_What you are asked to do_
Go through the entries below and copy each line that holds the word "with".
START Source material
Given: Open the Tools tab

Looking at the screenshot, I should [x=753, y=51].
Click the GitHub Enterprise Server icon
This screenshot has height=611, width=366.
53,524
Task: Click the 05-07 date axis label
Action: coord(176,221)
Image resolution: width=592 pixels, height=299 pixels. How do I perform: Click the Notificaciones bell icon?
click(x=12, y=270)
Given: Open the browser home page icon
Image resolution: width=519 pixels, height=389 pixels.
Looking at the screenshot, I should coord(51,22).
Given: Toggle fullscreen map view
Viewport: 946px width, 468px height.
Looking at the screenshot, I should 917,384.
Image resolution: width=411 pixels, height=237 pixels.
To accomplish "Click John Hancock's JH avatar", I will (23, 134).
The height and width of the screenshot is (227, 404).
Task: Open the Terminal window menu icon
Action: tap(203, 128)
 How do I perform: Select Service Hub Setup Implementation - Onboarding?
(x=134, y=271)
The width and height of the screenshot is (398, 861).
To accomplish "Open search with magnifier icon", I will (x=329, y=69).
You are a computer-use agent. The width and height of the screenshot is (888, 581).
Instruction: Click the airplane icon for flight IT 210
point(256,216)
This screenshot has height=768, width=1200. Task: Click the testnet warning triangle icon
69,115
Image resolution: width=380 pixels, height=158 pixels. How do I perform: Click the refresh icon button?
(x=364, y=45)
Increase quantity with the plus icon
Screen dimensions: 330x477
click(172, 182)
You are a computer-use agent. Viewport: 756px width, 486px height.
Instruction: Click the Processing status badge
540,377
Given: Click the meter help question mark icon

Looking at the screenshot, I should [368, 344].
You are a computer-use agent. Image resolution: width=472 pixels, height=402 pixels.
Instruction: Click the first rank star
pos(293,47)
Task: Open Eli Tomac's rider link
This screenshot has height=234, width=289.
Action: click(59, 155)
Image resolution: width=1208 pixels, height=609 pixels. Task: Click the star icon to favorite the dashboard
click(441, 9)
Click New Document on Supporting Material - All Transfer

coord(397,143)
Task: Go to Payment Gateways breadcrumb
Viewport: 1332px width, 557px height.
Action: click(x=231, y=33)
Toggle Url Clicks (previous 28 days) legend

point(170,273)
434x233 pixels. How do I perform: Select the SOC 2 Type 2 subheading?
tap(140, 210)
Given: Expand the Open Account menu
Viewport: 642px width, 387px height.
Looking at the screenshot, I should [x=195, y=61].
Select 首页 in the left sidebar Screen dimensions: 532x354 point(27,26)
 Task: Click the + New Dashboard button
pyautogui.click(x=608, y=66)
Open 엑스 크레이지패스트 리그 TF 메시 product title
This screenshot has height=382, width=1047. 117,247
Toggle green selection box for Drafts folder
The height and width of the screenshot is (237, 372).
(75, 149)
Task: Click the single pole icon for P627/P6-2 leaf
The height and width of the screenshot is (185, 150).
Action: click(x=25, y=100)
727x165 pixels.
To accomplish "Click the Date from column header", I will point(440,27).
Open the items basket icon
END Source material
_Response for this exercise_
To accomplish "Open search with magnifier icon", I will (x=329, y=69).
Increase quantity with the plus icon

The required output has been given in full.